Reality: reason for optimism
But the reality check beginning on page 8 allows readers to recognize there is in fact reason to be hopeful.
Because our State of the Vending Industry Report delivers hard facts on the industry’s performance, any good news to be found is more believable than if it were based on false hopes. And good news there is.
I’m not talking about the fact that the 1.5 percentage point sales decline in 2011 was the best performance since 2008.
Instead, I point to the fact that operator investment in technology, while slow, has been moving in the right direction despite a difficult operating environment.
Operators added thousands of cashless readers in 2011, more than in any other year. This is good news because it shows that despite the unfavorable economy, operators are recognizing they need to respond to a changing market.
The economy wasn’t the only thing that made it tough for operators to invest in technology in 2011. The Durbin amendment to the Dodd-Frank financial overhaul law delivered a tough setback for cashless vending.
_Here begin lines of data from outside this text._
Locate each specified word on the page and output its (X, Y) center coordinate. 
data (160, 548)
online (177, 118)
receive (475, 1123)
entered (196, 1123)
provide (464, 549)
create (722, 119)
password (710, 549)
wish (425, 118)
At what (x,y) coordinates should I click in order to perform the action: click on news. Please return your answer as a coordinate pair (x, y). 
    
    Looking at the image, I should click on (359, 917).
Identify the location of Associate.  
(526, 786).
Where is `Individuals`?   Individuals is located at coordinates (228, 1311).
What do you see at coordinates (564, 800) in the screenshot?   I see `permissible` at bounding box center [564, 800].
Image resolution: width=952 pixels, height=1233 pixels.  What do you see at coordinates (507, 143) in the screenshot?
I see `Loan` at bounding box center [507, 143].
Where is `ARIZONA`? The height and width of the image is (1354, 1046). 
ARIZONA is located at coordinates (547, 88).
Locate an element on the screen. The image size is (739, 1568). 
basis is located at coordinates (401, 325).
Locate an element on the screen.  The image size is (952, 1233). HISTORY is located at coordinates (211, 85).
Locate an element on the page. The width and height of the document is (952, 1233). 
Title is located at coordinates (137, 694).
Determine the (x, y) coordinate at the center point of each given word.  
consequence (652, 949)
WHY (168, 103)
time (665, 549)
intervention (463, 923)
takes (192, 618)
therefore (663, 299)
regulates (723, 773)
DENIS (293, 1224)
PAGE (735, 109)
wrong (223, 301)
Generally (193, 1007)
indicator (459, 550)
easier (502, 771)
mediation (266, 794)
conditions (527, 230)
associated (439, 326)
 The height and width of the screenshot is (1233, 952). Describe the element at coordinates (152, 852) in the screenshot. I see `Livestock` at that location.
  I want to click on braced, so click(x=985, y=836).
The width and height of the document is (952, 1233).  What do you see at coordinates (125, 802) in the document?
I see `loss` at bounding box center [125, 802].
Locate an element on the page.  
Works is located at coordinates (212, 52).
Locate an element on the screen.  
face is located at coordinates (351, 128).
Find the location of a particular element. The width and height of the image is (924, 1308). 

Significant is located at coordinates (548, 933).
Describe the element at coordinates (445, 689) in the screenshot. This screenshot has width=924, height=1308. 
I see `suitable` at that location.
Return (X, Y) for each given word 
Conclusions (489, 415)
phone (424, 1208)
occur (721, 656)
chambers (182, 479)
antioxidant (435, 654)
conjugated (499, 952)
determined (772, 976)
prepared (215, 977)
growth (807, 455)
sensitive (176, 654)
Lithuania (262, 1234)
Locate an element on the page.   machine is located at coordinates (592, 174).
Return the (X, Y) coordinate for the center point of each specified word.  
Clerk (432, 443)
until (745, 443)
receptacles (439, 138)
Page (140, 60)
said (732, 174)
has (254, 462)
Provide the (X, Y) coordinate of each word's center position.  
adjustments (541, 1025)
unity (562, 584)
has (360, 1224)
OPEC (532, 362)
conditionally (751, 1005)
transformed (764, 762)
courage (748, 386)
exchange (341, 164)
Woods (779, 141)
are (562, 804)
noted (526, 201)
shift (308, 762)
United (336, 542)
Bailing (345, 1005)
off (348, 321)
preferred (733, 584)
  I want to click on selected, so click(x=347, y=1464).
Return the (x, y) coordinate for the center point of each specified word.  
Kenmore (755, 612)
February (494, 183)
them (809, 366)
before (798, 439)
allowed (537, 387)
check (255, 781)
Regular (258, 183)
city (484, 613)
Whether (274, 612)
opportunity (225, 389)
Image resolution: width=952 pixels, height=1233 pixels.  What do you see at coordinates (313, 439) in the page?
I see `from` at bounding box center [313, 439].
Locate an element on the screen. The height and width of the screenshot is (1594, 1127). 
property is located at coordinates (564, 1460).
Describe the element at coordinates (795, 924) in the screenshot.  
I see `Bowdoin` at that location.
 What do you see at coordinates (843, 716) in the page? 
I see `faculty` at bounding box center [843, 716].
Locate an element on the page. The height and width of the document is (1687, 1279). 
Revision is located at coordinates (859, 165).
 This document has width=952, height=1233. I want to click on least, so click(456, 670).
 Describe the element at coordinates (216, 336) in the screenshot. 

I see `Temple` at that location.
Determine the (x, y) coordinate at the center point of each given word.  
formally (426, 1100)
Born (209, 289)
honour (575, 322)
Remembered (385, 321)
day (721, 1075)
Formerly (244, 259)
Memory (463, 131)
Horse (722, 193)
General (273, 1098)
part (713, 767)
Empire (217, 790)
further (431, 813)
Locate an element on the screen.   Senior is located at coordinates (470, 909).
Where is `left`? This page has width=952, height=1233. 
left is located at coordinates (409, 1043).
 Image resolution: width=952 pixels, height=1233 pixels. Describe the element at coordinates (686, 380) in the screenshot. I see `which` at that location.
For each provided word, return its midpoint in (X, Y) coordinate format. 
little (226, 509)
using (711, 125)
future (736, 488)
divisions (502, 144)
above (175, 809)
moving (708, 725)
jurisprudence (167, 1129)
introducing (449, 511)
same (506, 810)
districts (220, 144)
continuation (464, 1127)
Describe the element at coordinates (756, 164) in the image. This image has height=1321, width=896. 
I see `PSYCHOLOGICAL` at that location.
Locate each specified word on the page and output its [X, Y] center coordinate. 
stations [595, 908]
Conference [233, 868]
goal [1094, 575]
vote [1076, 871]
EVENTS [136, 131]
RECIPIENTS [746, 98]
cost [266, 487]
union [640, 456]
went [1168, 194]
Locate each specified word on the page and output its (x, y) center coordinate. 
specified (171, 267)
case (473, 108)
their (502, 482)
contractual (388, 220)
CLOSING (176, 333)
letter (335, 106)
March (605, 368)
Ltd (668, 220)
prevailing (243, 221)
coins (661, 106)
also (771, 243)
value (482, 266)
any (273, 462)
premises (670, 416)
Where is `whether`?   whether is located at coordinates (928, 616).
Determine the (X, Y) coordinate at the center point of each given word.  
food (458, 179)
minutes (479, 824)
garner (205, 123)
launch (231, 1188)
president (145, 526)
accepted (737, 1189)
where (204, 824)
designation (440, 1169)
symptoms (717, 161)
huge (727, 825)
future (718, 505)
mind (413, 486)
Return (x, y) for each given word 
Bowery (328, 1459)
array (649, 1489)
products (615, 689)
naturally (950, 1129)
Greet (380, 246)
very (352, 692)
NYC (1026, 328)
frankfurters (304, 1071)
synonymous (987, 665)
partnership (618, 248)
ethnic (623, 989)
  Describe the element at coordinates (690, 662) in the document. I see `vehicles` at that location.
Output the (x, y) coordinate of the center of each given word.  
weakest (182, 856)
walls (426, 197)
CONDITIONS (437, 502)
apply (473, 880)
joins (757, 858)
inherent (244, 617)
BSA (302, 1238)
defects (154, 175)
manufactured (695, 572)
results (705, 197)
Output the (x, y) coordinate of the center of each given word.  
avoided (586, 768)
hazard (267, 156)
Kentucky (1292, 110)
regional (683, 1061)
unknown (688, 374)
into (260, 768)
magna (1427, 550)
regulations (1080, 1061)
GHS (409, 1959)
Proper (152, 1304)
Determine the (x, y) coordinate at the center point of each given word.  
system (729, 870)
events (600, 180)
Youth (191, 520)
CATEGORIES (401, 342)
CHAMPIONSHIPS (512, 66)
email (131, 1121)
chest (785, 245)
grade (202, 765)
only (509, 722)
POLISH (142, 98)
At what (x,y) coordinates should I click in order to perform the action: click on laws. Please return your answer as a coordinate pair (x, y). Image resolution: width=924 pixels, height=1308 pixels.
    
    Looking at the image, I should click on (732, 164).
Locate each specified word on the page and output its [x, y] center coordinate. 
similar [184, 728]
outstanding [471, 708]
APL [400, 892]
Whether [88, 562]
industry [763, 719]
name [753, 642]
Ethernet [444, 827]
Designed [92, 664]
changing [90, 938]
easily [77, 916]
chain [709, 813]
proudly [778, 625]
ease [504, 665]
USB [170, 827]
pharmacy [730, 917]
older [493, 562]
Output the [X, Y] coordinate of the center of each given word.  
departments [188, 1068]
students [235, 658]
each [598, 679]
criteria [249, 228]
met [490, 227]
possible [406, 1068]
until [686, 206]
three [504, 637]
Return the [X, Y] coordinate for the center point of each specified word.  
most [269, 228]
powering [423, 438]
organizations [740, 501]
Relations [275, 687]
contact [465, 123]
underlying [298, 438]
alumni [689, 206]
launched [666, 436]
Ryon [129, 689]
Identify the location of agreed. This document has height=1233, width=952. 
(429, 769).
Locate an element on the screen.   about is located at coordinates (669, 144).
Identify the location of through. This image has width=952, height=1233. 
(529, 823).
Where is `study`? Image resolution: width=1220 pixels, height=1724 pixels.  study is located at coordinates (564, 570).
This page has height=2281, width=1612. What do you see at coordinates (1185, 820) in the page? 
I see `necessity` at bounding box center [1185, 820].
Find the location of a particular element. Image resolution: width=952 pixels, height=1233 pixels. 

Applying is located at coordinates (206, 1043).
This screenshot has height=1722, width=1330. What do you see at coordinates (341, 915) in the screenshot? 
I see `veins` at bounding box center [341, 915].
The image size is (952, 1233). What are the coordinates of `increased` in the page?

When the Federal Reserve announced caps for debit interchange fees, financial institutions raised fees on small ticket transactions to cover anticipated losses on larger transactions. Many vending operators stopped accepting debit cards and put their cashless programs on hold.
But eventually, cashless providers announced reasonable interchange fees on most debit cards. And operators saw fit to resume their cashless programs.
Solutions bring new blood
As technology helps improve our industry’s image, more people with experience in other industries are taking an interest in automatic merchandising. Case in point is Charles Olson of CNC Vending in Houston, Texas, subject of this month’s cover story, beginning on page 30. Olson is the first operator to win the NAMA iSpot award.
New technology needs to be viewed in the context of the business facts that face us day in and day out.
The State of the Vending Industry Report serves as a reality check. As such, it offers reason for realistic optimism, the best kind of optimism.